The build-deploy-docker-compose.sh script that renders the manifests that describes a sites workloads via Helm includes a service-specific values-file. This file can be used to modify the defaults for the Helm chart. By creating custom container-image for the build-process based on the upstream Lagoon build image, we can deliver our own version of this image.

As an example, the following Dockerfile will add a custom values file for the redis service.

FROM docker.io/uselagoon/kubectl-build-deploy-dind:latest
COPY redis-values.yaml /kubectl-build-deploy/

Given the following redis-values.yaml

resources:
  requests:
    cpu: 10m
    memory: 100Mi

The Redis deployment would request 100Mi instead of the previous default of 10Mi.

Introduce "t-shirt" sizes

Building upon the modification described in the previous chapter, we could go even further and modify the build-script itself. By inspecting project variables we could have the build-script pass in eg. a configurable value for replicaCount for a pod. This would allow us to introduce a small/medium/large concept for sites. This could be taken even further to eg. introduce whole new services into Lagoon.

Consequences

This could lead to problems for sites that requires a lot of resources, but given the expected average load, we do not expect this to be a problem even if a site receives an order of magnitude more traffic than the average.
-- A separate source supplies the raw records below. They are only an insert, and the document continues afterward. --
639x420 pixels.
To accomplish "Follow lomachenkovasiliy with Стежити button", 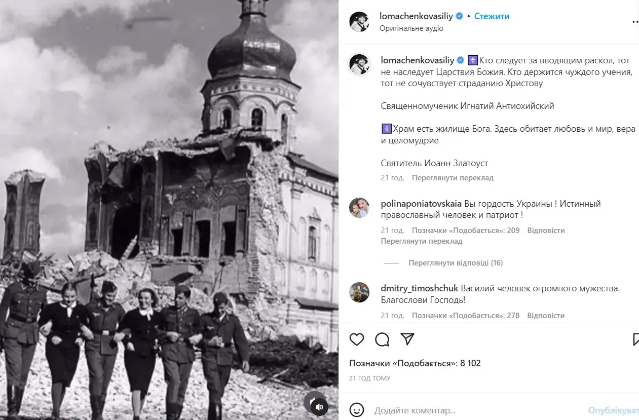I will tap(492, 16).
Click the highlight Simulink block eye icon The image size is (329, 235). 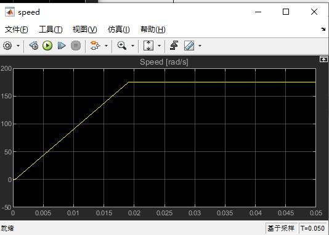[x=34, y=46]
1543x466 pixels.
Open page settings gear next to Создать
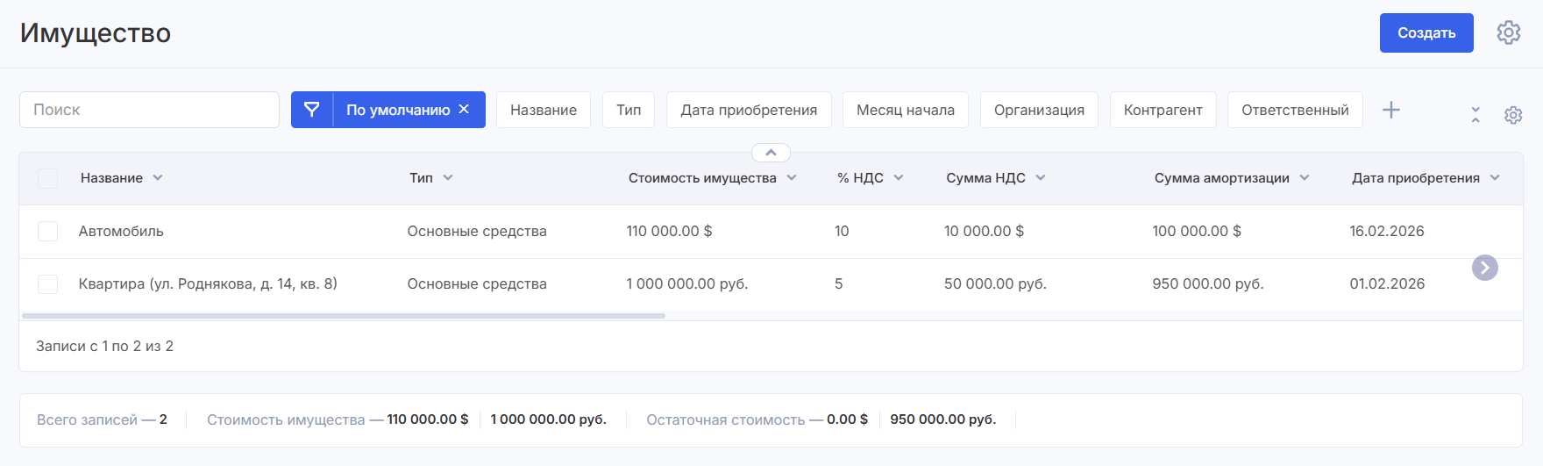[x=1508, y=32]
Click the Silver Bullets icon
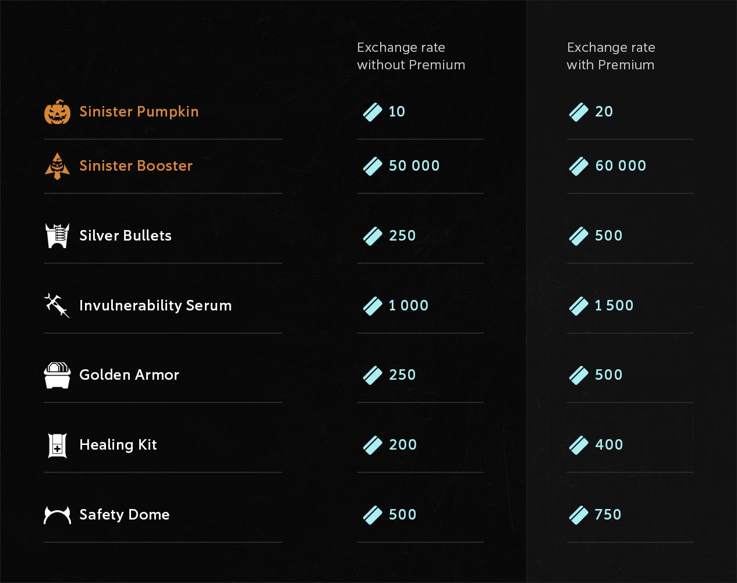 (x=57, y=236)
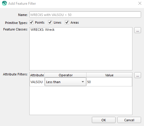Click the Name field with WRECKS text
This screenshot has width=144, height=126.
[x=85, y=14]
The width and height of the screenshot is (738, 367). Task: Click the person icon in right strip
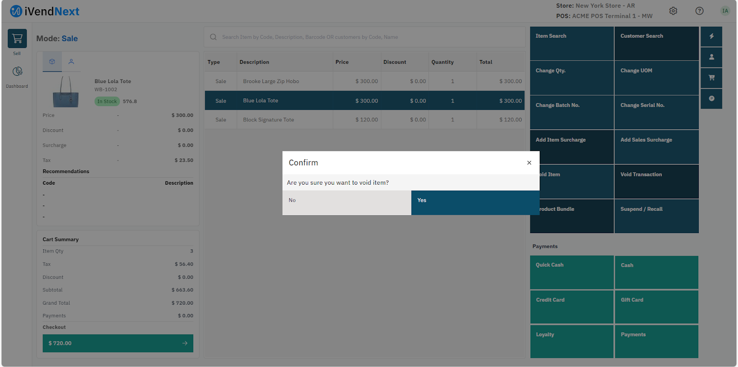coord(711,57)
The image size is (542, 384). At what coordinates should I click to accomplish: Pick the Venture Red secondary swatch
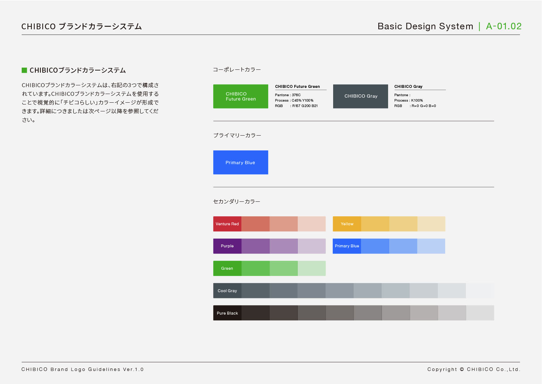pos(227,224)
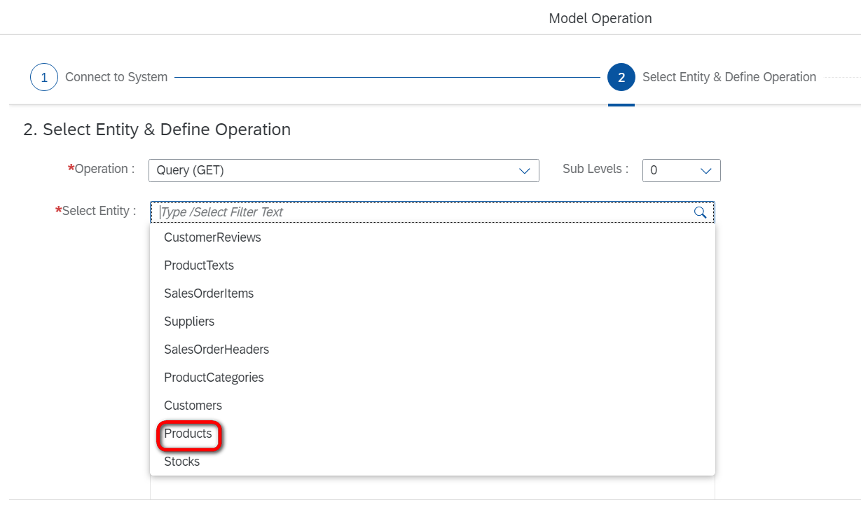861x512 pixels.
Task: Choose SalesOrderHeaders from the list
Action: [x=216, y=350]
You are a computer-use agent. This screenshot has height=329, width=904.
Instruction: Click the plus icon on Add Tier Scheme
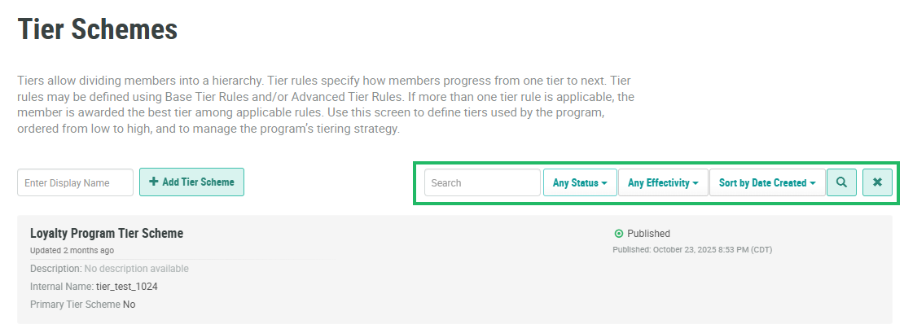pyautogui.click(x=154, y=182)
The approach to rightsizing may also be a bad fit if we see a high concentration of "non-spiky" workloads. We know for instance that Redis and in particular Varnish is likely to use a close to constant amount of memory. Should a lot of Redis and Varnish pods end up on the same node, evictions are very likely to occur.

The best way to handle these potential situations is to be knowledgeable about how to operate Kubernetes and Lagoon, and to monitor the workloads as they are in use.